The air around me was so heavy and soggy, it felt like a hot wet tarp thrown over my whole body. The only sounds were the crickets rubbing their legs together and a siren off in the distance. It was kinda spooky, but also kinda nice. I didn’t often get to see the days from this side up. I kinda liked this being alone for once, just the three of us, me, the moon, and the night. I stretched my legs out and leaned back on my elbows on the steps, stretching my neck out and up like a turtle getting a good look-see at the starlit sky overhead, taking these few precious moments to let myself out of myself for a bit.

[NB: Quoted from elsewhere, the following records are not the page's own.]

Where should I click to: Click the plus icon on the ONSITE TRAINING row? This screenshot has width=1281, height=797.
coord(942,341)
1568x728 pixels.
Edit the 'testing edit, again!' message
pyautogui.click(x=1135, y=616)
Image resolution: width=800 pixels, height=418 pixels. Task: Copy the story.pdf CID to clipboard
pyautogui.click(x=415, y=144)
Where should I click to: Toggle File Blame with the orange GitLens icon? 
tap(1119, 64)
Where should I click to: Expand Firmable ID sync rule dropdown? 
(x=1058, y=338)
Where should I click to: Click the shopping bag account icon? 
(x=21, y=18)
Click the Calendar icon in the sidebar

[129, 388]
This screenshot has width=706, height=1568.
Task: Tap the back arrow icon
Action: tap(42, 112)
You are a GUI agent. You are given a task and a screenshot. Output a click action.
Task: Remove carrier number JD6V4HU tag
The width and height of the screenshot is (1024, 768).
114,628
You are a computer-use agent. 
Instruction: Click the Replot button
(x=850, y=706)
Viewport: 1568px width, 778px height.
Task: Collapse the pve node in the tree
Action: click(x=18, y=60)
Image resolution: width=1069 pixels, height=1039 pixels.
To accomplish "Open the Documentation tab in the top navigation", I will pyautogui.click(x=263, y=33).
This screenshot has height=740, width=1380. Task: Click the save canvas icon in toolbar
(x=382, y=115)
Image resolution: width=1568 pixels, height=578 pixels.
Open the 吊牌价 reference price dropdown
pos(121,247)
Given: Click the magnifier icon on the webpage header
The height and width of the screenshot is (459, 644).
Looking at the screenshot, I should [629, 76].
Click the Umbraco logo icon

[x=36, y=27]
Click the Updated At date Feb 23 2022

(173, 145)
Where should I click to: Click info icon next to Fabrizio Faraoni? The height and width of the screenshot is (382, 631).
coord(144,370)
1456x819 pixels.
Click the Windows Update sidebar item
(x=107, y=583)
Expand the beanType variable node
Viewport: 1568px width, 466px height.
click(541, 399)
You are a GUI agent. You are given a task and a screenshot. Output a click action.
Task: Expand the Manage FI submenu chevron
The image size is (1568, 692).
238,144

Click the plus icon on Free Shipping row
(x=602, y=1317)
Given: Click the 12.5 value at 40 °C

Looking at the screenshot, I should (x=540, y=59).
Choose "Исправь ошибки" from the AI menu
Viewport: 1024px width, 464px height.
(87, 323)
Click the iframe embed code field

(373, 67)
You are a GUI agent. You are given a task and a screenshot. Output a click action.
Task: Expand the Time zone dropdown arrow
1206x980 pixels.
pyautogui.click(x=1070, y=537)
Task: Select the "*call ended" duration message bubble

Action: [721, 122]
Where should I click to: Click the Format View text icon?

Then, just as I was really beginning to feel myself relax, the tension draining off my shoulders a little, enough so that I thought maybe I could snooze a little on the couch for a while if I tried, I was jolted back by the clicking sound of heels and the low metallic squeak of rusty wheels coming down the sidewalk from the other end of the block. Because it was so bright with the streetlights, the moon, and all, I didn’t have to strain any to see what was coming my way. It was one of those big old English pram kind of baby carriages, being pushed along by this tiny little black woman with big round kohl-blackened eyes, long fake eyelashes, fuchsia eye shadow with little gold sparklies, fat dimpled hot pink Kewpi doll rouged cheeks, full purple-pink lips, and a serious overbite. And out of the top of her head sprung cornrow after cornrow of crispy orange-red hair with deep black roots. For a moment my eyes betrayed me and I was reminded of either Ronald McDonald or one of those old fashioned court jester heads that used to pop out of the jack-in-the-box when you cranked the handle. It was like a little parade, her tottering along in these tiny Barbie-doll-type stacked heel strappy sandals in a little skintight leopard print mini-skirt and crisply ironed white peasant blouse with big flouncy low-cut collar where her glistening black cleavage was putting on quite a show by itself. The way the moonlight hit her head, it made her hair look almost like it was shooting off little metallic sparks in the dark, its own little Fourth of July display. The whole effect was more awesome than awful.

So when she came up even with me, her shoulder length clunky gold stars and moons earrings bouncing a cadence with every jiggling step, I half expected to see either a monkey or a seal pop out from under the hood of that carriage, squealing, or barking in time to some circus calliope that only it could hear. But no, the carriage was empty, except for a delicate crocheted soft–the softest seashell pink color I had ever seen–baby blanket, a pale pink plastic pacifier (I always called them “binkies”), and a rose colored baby rattle lying in the middle of the perfectly made-up little bed with the little white linen sheet top folded so neat and over it. I didn’t realize that I’d been holding my breath in anticipation until I heard the little whoosh of air that rushed out when I looked in the carriage.

For just a moment, the woman stopped. The earrings, the hips, the cleavage, the heels, they all came to a rest right in front of me as her big brown eyes– sad eyes really–met mine. In that singular shared moment, I saw that she wasn’t gaudy or brassy at all, not something funny or foreign in all that makeup, but beautiful, with a soft glow that lit up her whole face when she smiled, which she suddenly did, blessing me and bathing me in her radiance. It was one of those moments you sometimes hear about, but can’t really explain—like she could see right through me and knew that what I was about, she was about, and where I had been, she had been. It was a magical moment I would never forget.

I blushed a little under that forthright gaze, but smiled back, and almost thought I heard her speak. But no, it was only the sound of the carriage wheels as she went on by, under the next street light, around the corner, and out of sight.